WHAT THIS TASK INVOLVES:
Please give the estimated development cost of the MGM Grand Abu Dhabi resort, according to the article on the Mubadala and MGM Mirage partnership.

PROVIDED PASSAGE:
------

Mubadala Development Company, the Abu Dhabi Government strategic investment and development company, is partnering with MGM Mirage to develop luxury non-gaming hotels and resorts worldwide, initially targeting developments in Abu Dhabi and Las Vegas.
First up is an “iconic” MGM Grand Abu Dhabi resort with an estimated development cost of $3 billion. The resort, to be built on the downtown waterfront of Abu Dhabi island, is expected to open in 2012, according to a press release. The project will be wholly owned by Mubadala.
MGM will provide management and development services for the joint venture. The hotel and gaming company currently owns and operates 17 properties in Nevada, Mississippi and Michigan with investments in three other properties in Nevada, New Jersey and Illinois. It also has new developments under construction in Nevada, Michigan and Macau.
“The hospitality sector is an important evolution in our portfolio of strategic interests,” Mubadala chief executive Khaldoon, Al Mubarak, said in a statement announcing the partnership. “As with every sector in which we work, our aim is to identify the right partner with the right performance track record, strategic outlook and execution capabilities. MGM MIRAGE's record speaks for itself. We are excited by the potential opportunities that the relationship between our two organisations can create.”
Terry Lanni, chairman and chief executive of MGM Mirage, described the deal as “the first of many successful ventures with our Mubadala partners.”
MGM Mirage has also structured a deal with the Diaoyutai State Guesthouse in Beijing to build non-gaming properties in the People's Republic of China.
Abu Dhabi’s Mubadala most recently captured headlines when, in September, it acquired a 7.5 percent stake in The Carlyle Group for $1.35 billion in cash and also committed $500 million to an investment fund managed by the buyout firm.
Abu Dhabi is in the midst of an upscale development binge. The emirate recently announced plans to build both a Louvre and Guggenheim museum in an effort to make Abu Dhabi a cultural rival to nearby Dubai’s financial prominence.
Investment funds affiliated with governments, like Mubadala, the Abu Dhabi Investment Authority and Singapore’s GIC, have been playing prominent roles in global alternative investments as cash from the sale of oil and foreign currency reserves has been put to work.

------

DATA:

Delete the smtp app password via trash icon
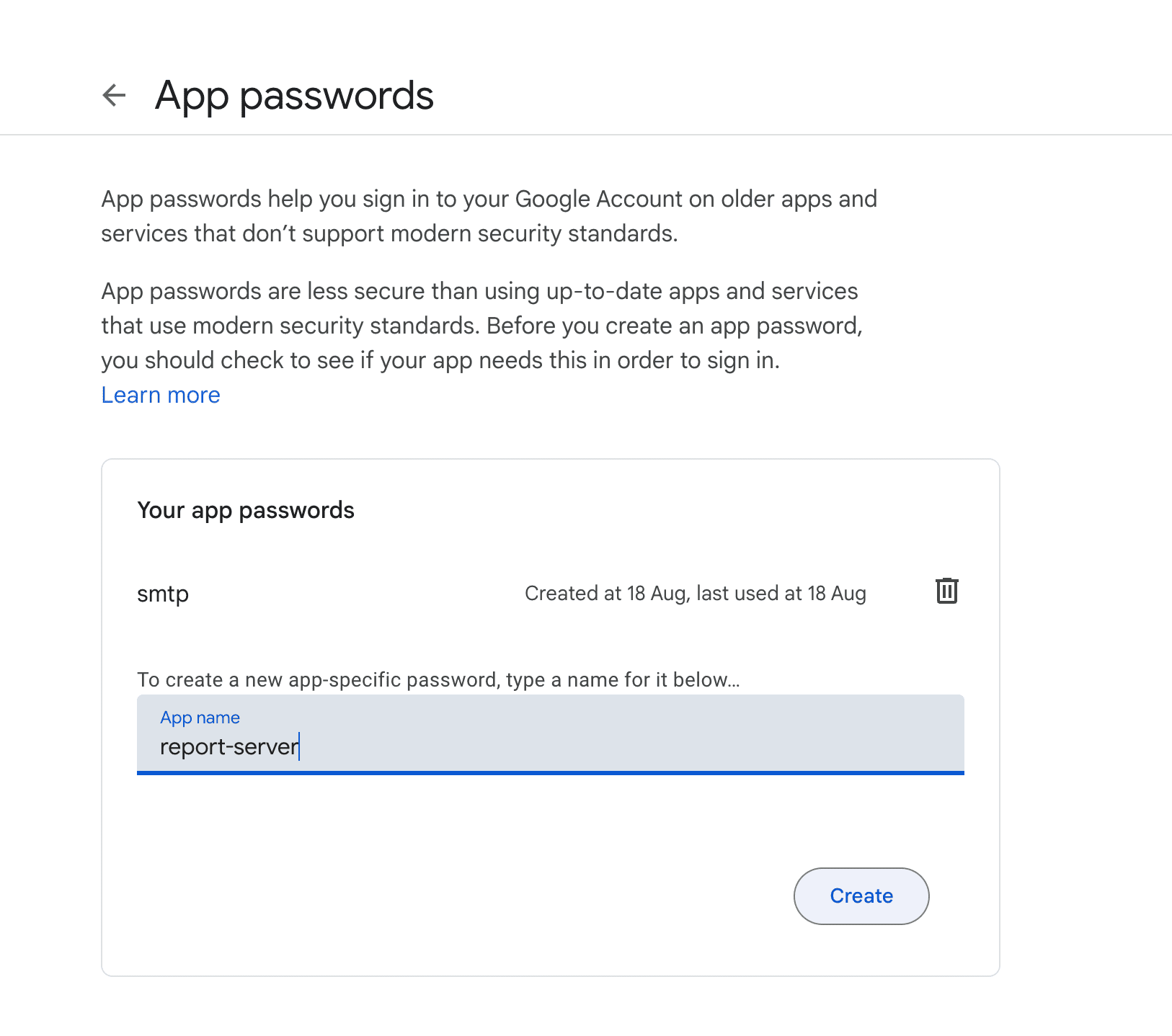The width and height of the screenshot is (1172, 1036). [946, 591]
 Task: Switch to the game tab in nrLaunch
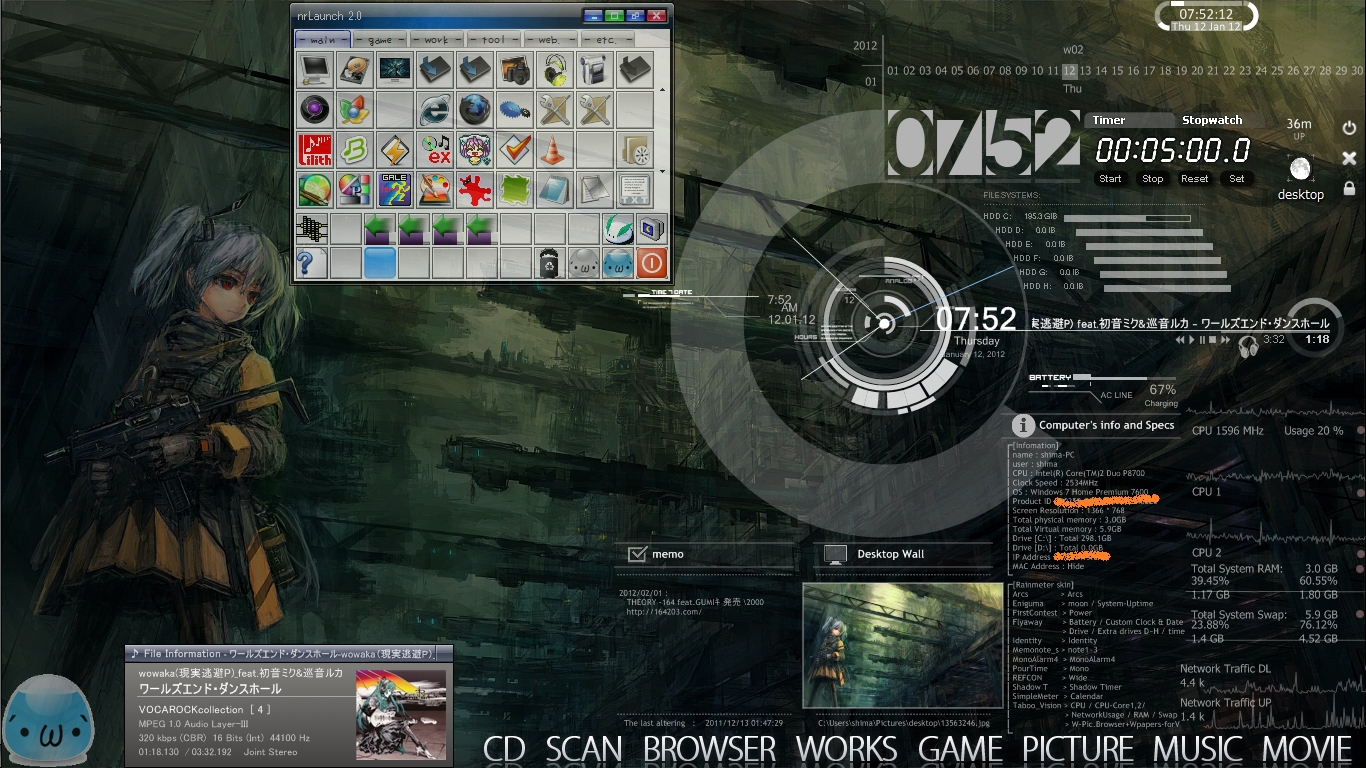[380, 40]
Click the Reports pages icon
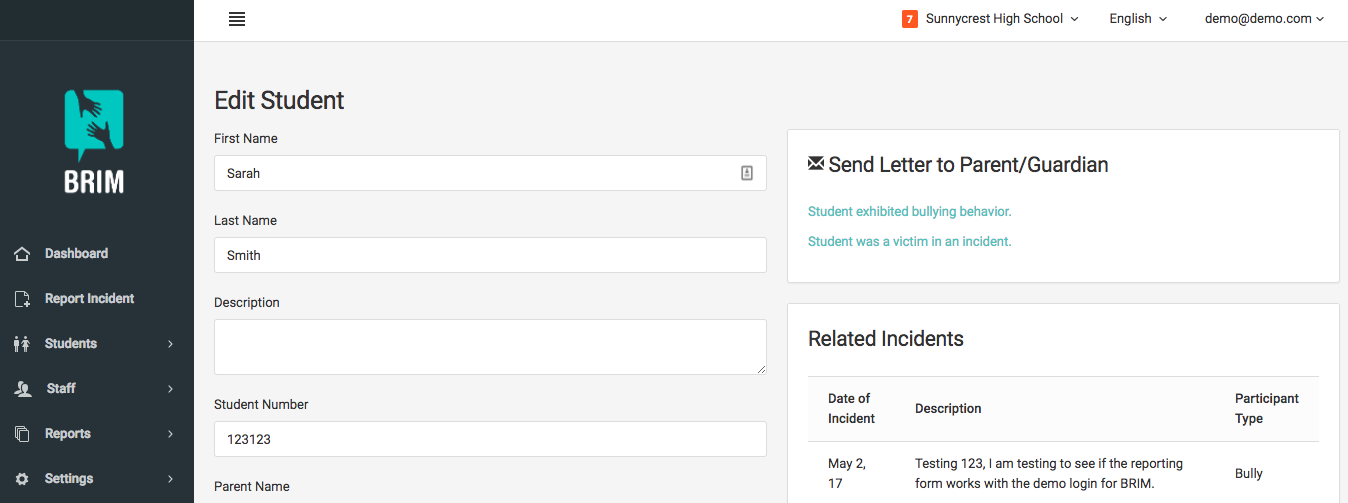 pos(22,434)
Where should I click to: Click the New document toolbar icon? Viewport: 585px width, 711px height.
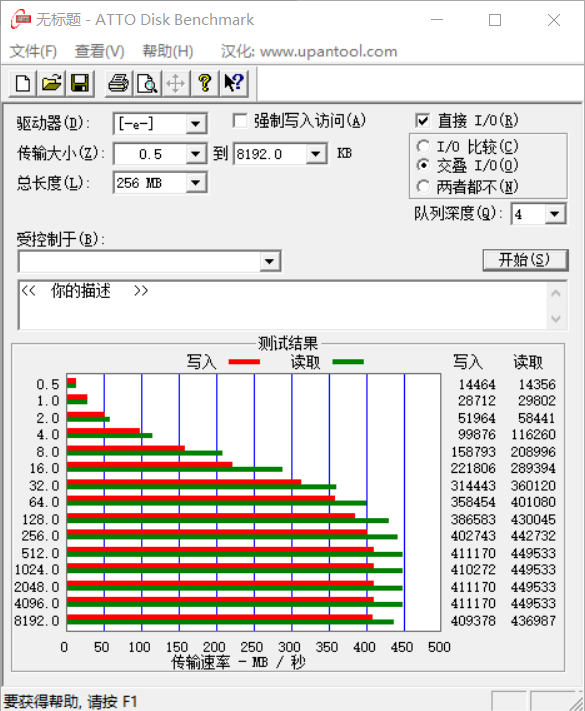[23, 83]
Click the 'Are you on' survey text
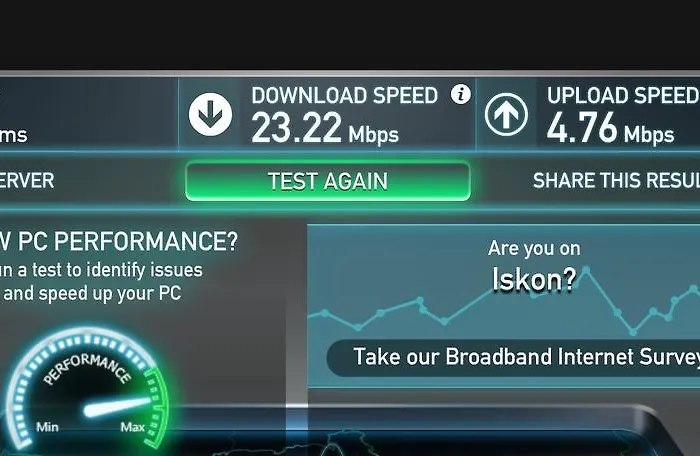Viewport: 700px width, 456px height. (x=534, y=248)
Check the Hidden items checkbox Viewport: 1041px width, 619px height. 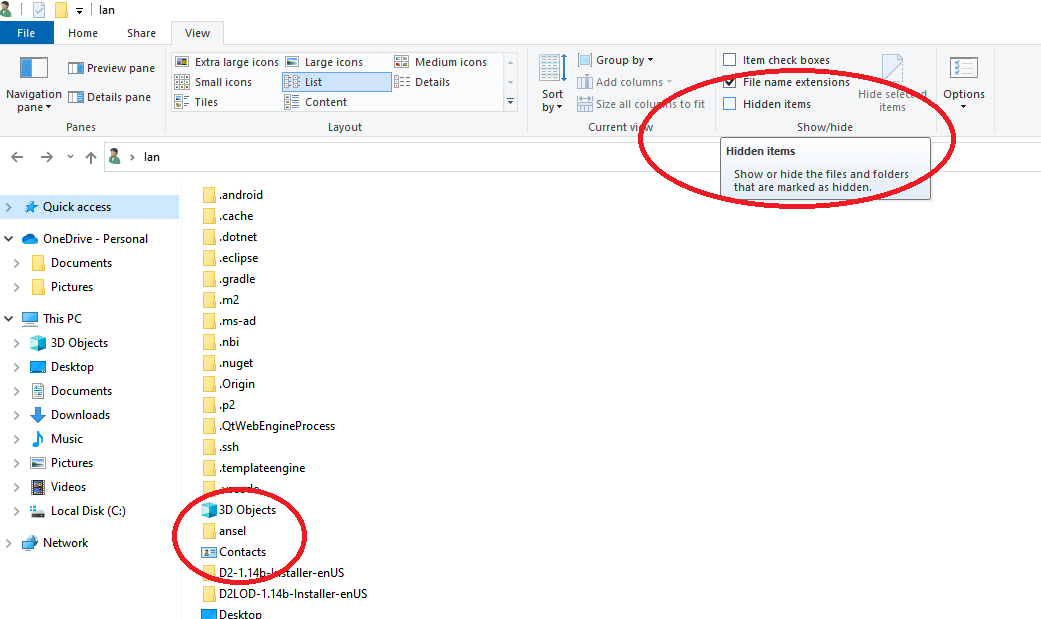pos(730,104)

------

EXERCISE RESPONSE:
$3 billion.